The only other piece that was sheer delight was Celluloid by Johannes Maria Staud. The front of the stage was blocked by four music-holders, each holding several pages of music. Solo bassoonist Lorelei Dowling started at stage right and gradually moved to stage left. That Celluloid “story” thus was horizontal, but while we never learned the plot, the characters–characters enacted by dozens upon dozens of bassoon experimental sounds, ranging from the jazzy to the moribund–were fascinating. Any imaginative writer could take her characters and write a terrific story line.

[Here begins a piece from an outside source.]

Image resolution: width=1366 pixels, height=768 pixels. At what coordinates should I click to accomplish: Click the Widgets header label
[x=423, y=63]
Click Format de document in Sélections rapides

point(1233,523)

Two of the pieces left me cold. Isang Yun was a pioneer, as the first major Korean composer, living in Germany, but his atonal Quartet sounded rather old-fashioned. A trio by Roman Haubenstock-Ramati was played beautifully (as was all the music), but I was sitting in front of the cellist, and his voice precluded hearing the ensemble as a whole.
The star of the evening, the charming young Polish composer-singer Agata Zubel, gave an interview with Bruce Hodges before the concert. But her music spoke (and sung) for itself.
What is the word, commissioned by Klangforum Wien and the Adam Mickiewicz Institute for the Tenth Anniversary of ACFNY, is based on a poem by Samuel Beckett, and the “word” was “folly”. One would think that Beckett’s words speak for themselves, for he dissected, amputated, and lobotomized the word in his little ditty. But his music was as palpable as that of his mentor, James Joyce. Obviously composers, from Berio to Feldman have been drawn to him. (A recent biography I read of Beckett mentioned that his own taste swung to Chopin and Beethoven, but never mind...)
Ms. Zubel’s ensemble was part of her own voice, which didn’t exactly sing, but uttered and, in Beckett style cut up the words in different registers. The vocals and instruments (mainly flute and piano) were part of her voice. The ten minutes did not enlighten one on Beckett or even words. But it was a likeable musical diversion for which one could relax, query and enjoy.